Mood, music and mind-set

I like most styles of music, varying from Marilyn Manson to Mozart, from Massive Attack to Moby. Apparently, Manson elicits doom-laden thoughts and Mozart educes cognitive lucidity. I think the link between music and mood is subjective. Certainly my Sunday morning playlist is different from my gym playlist… one is wandering and one is compelling; well to me anyway.

So, does music effect mood? I’m certain it does… but how?

A group of academics (McCraty, Barrios-Choplin, Atkinson and Tomisino) from California carried out a study on ‘The Effects Of Music On Mood, Tension And Mental Clarity’.

They took four different genres of music: classical in the form of various Mozart compositions, grunge rock provided by Pearl Jam, new age from Enya and a dollop of so called ‘Designer’ music. This ‘designer’ music is specifically composed and calculated to have particular effects; it’s often represented by that well produced instrumental music of the wafty wash over variety.

The results of this research were split into adult and teenage subgroups.

“Apparently Mozart reduced fatigue, sadness and tension in adults, but had little influence on the youngsters. Conversely, other studies have suggested Mozart piano sonatas increase concentration in younger people.”

Grunge made the teens more hostile and tense, but increased their mental clarity and vigour. I can imagine parents saying: “Get upstairs, put on some Pearl Jam… do your home work, but try not to trash your bedroom.” Grunge also made the oldies more vigorous, but unfortunately simultaneously decreased their mental clarity.

Good old Enya made the adults really relaxed, but switched their brains off. She also delivered the youngsters an overall lethargy, indeed quite the case of: “Sail away… Sail away… Sail away.”

The designer music had an effect of reducing sadness and increasing a relaxed state in youngsters. The older cohort had a peak in caring, relaxation, mental clarity, and decreases in sadness, fatigue and tension.

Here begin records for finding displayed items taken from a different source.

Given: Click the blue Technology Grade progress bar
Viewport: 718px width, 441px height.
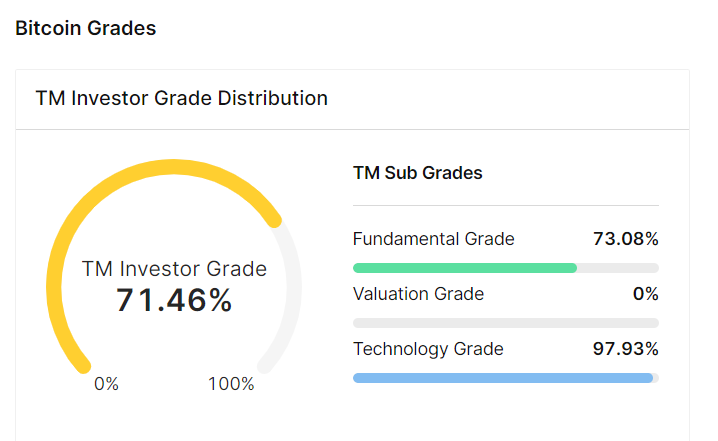Looking at the screenshot, I should 503,378.

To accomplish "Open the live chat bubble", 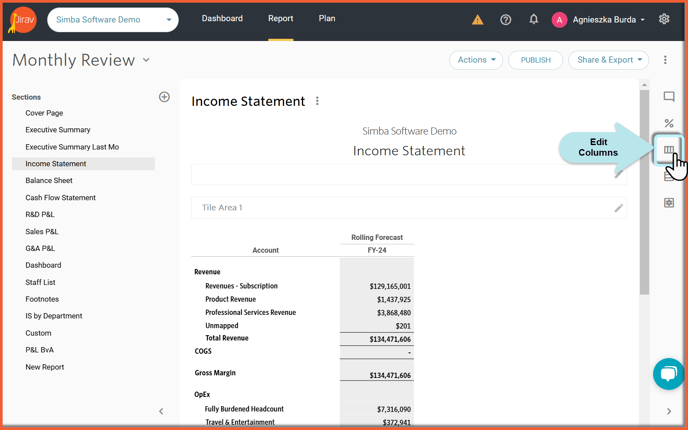I will point(668,374).

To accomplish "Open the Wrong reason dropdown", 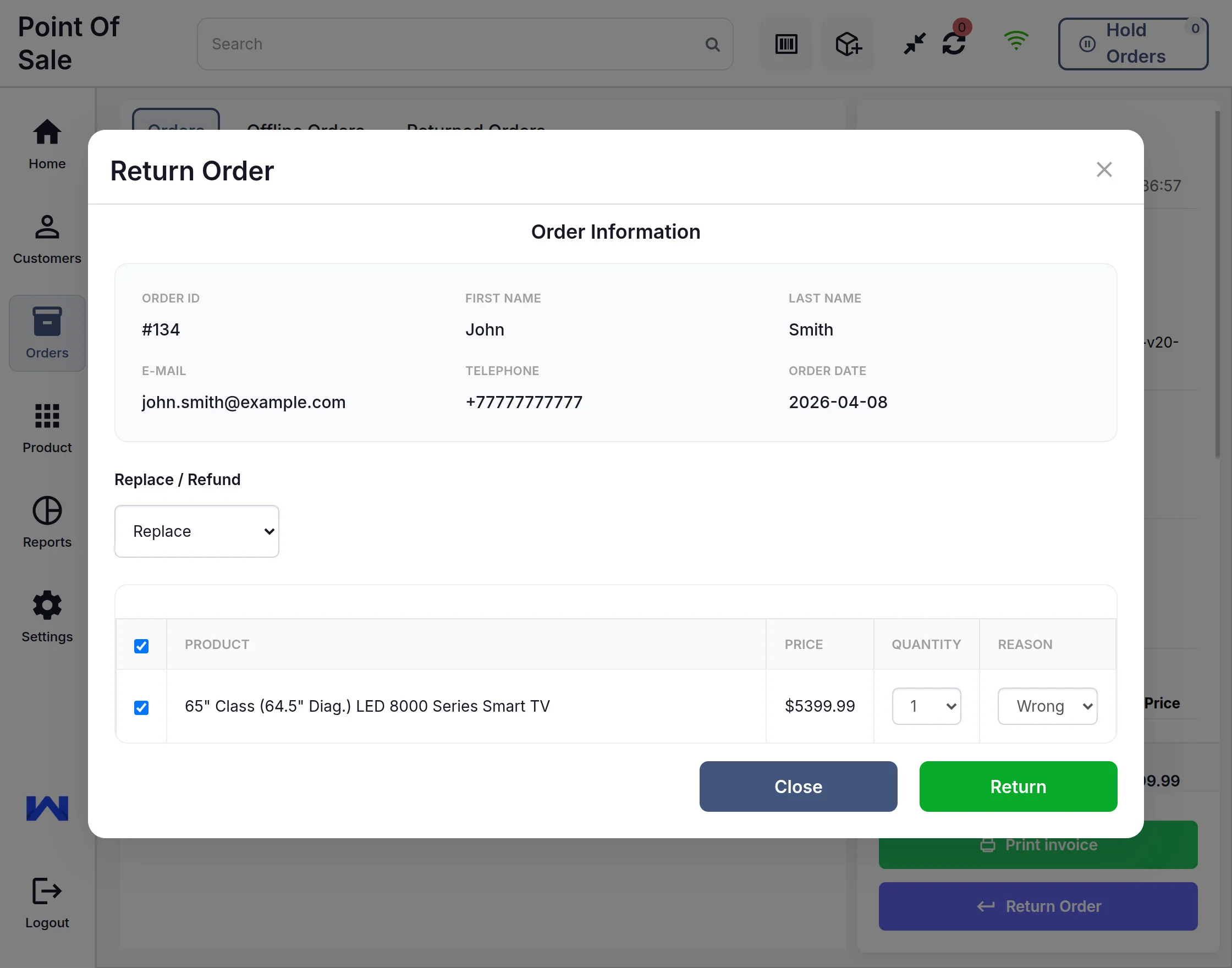I will click(1047, 706).
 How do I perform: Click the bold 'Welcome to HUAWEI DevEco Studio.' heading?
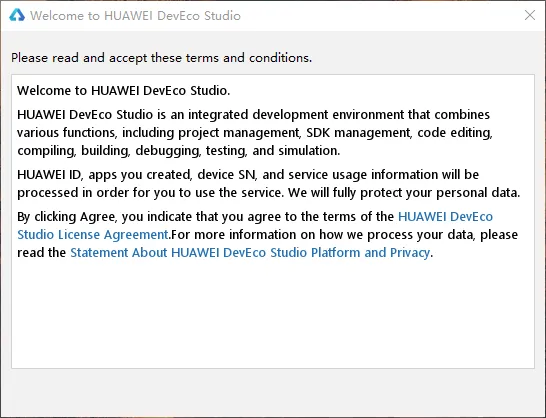(124, 91)
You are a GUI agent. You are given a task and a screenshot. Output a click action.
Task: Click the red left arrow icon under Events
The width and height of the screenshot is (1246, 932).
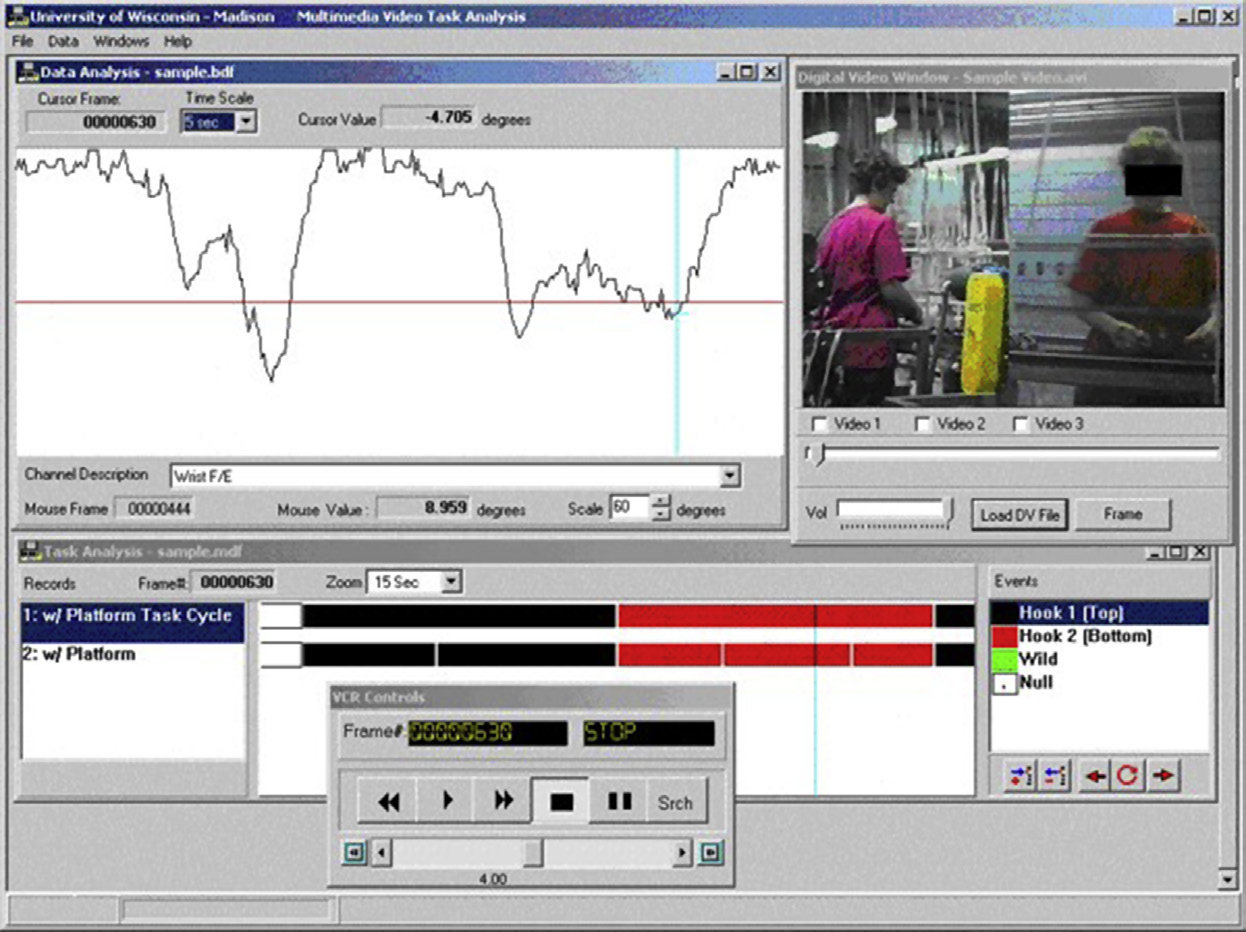(x=1095, y=776)
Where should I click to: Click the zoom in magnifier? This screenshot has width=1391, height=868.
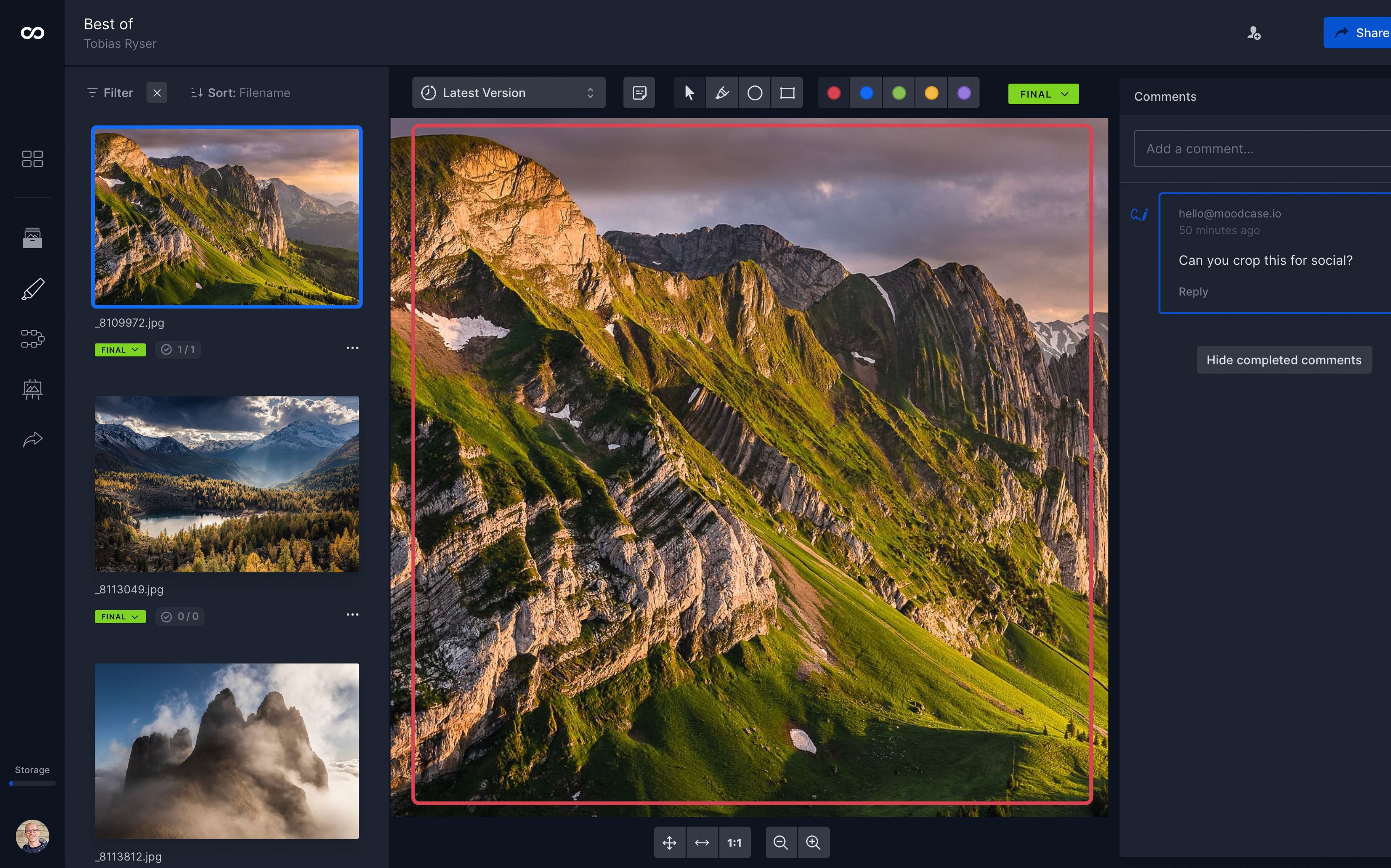[813, 842]
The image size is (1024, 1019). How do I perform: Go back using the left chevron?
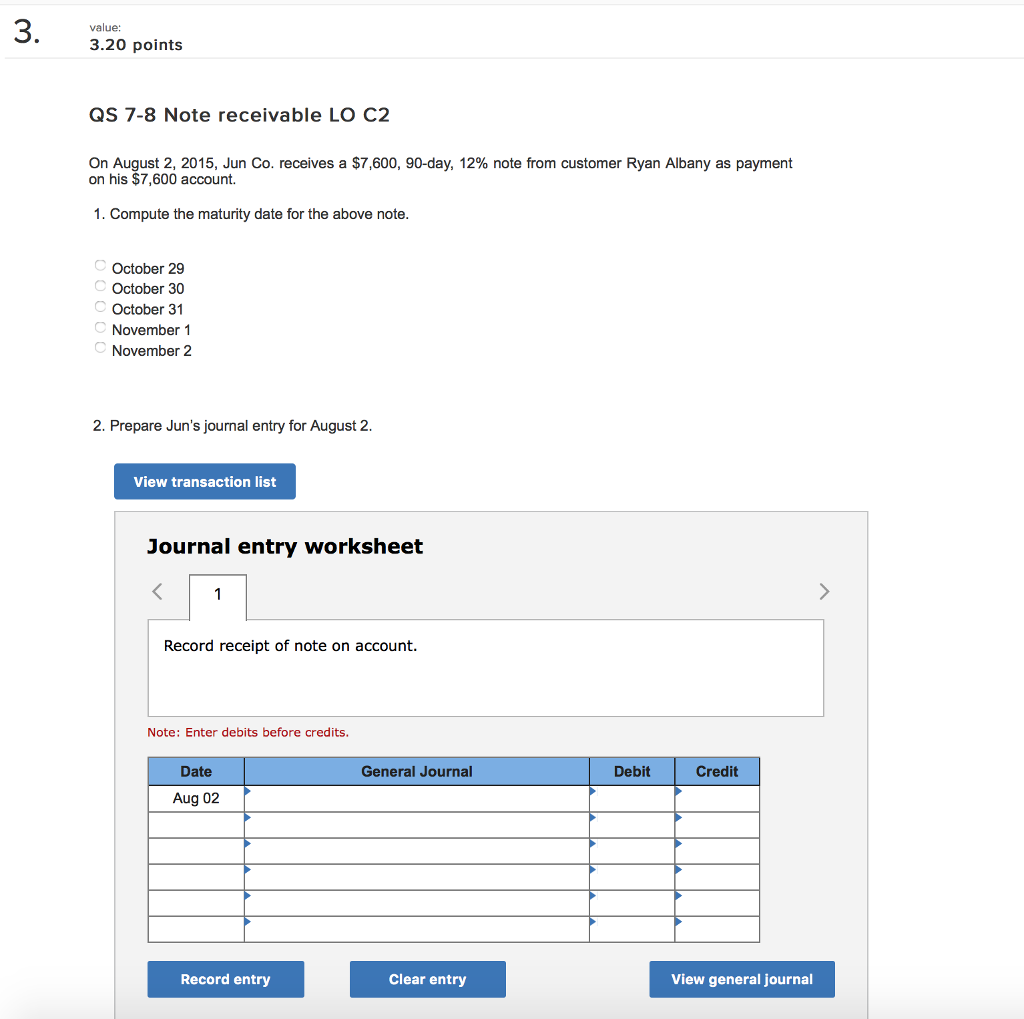[x=157, y=591]
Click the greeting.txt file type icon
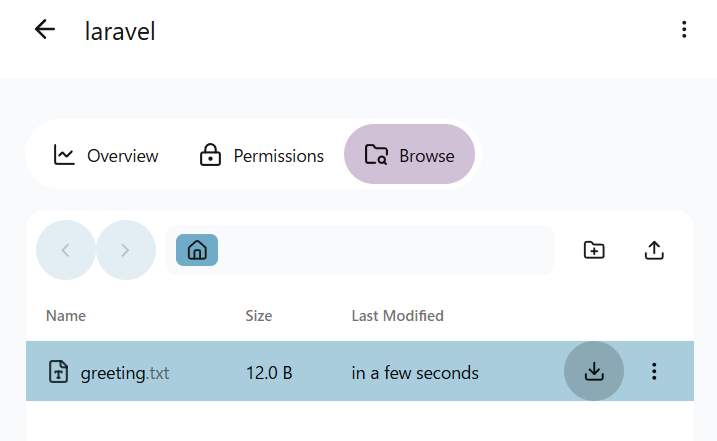 60,372
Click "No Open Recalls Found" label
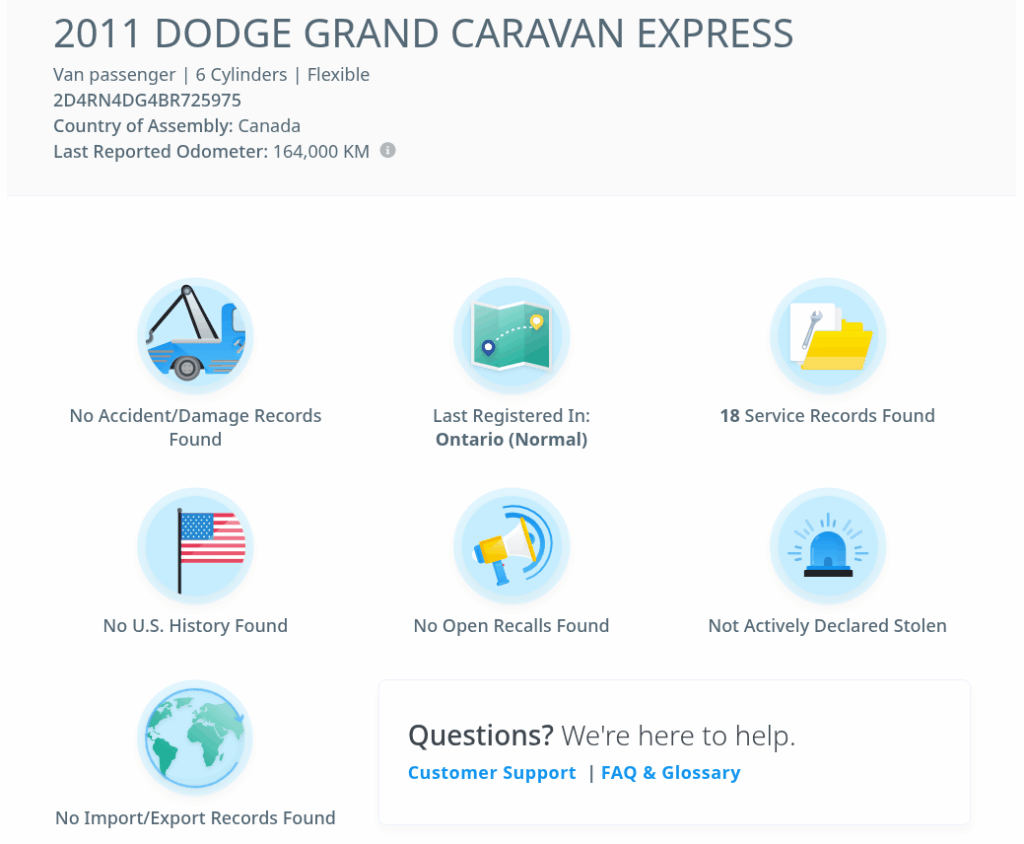Viewport: 1024px width, 844px height. [x=511, y=626]
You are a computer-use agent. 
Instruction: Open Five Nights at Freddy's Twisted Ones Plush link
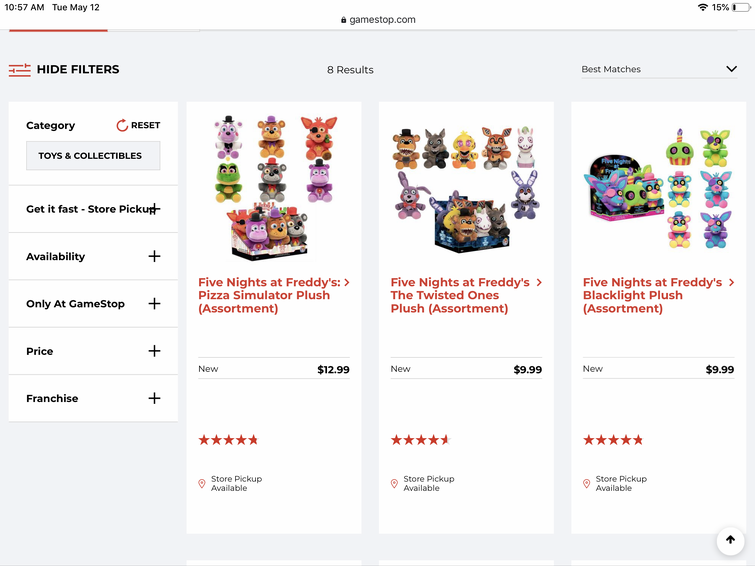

Thus, the so-called ‘designer music’ seems to suit both groups, but selecting ‘designer’ may well ridicule anyone’s ‘cool’ persona. Anyhow, I’m not sure many people specifically choose to listen to this synthetic style of music. In my experience, it’s usually a consequence of being in a retail environment of some description.

Notwithstanding valuable academic analyses, this is all pretty personal in my opinion. The key is to really focus on different types of music, one piece at a time and try really hard to concentrate on what each piece makes you feel inside. Try and get in touch with the sensation that is felt inside you and not what you think about it.

“I suggest that music does different things to different people, and anyway, where do you filter out variables like private nostalgia, musical memories and learned listening habits. ”

Most people will be able to tell how a particular piece of music affects them individually just by being in the moment and paying close attention. Then, if you so desire, you can make and use specific playlists to help enliven yourself, enhance cognition, reduce tension, ease low mood or just chill out.